SOURCE MATERIAL

•••••

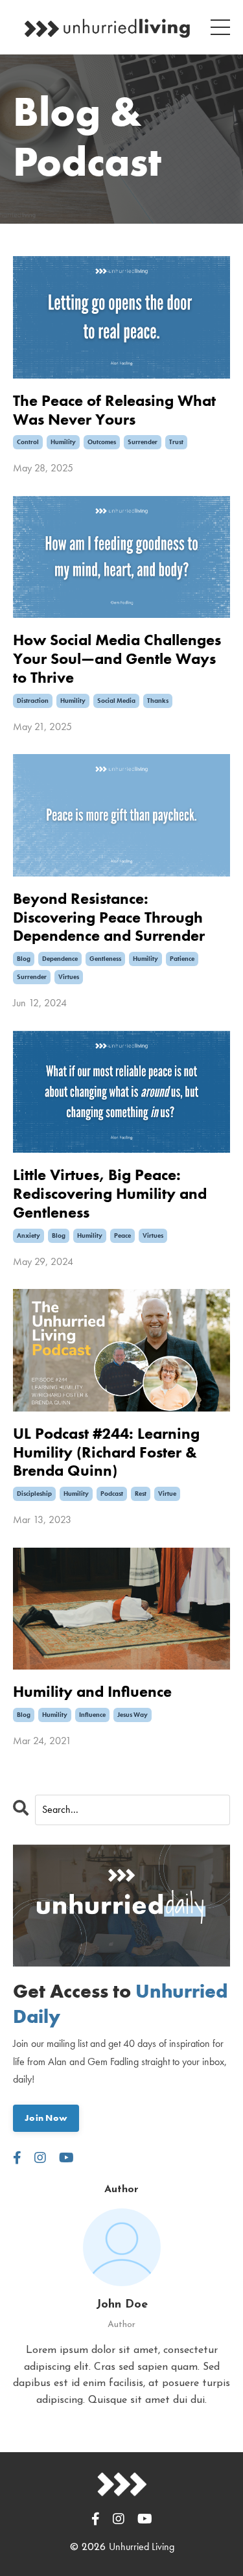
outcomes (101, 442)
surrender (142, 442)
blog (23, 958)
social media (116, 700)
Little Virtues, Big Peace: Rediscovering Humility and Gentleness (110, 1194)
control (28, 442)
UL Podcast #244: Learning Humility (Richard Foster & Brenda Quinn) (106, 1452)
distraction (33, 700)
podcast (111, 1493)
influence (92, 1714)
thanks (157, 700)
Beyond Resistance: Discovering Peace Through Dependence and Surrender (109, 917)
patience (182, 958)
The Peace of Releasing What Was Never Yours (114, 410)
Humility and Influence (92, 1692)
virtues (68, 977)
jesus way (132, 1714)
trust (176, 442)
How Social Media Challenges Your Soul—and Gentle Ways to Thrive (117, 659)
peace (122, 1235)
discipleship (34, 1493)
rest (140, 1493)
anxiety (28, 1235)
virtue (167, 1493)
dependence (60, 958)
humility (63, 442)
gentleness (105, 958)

•••••

WORK ITEM
The task calls for all records to be set down precisely, excluding any images.

REPLY TO THE EXERCISE
outcomes (101, 442)
surrender (142, 442)
blog (23, 958)
social media (116, 700)
Little Virtues, Big Peace: Rediscovering Humility and Gentleness (110, 1194)
control (28, 442)
UL Podcast #244: Learning Humility (Richard Foster & Brenda Quinn) (106, 1452)
distraction (33, 700)
podcast (111, 1493)
influence (92, 1714)
thanks (157, 700)
Beyond Resistance: Discovering Peace Through Dependence and Surrender (109, 917)
patience (182, 958)
The Peace of Releasing What Was Never Yours (114, 410)
Humility and Influence (92, 1692)
virtues (68, 977)
jesus way (132, 1714)
trust (176, 442)
How Social Media Challenges Your Soul—and Gentle Ways to Thrive (117, 659)
peace (122, 1235)
discipleship (34, 1493)
rest (140, 1493)
anxiety (28, 1235)
virtue (167, 1493)
dependence (60, 958)
humility (63, 442)
gentleness (105, 958)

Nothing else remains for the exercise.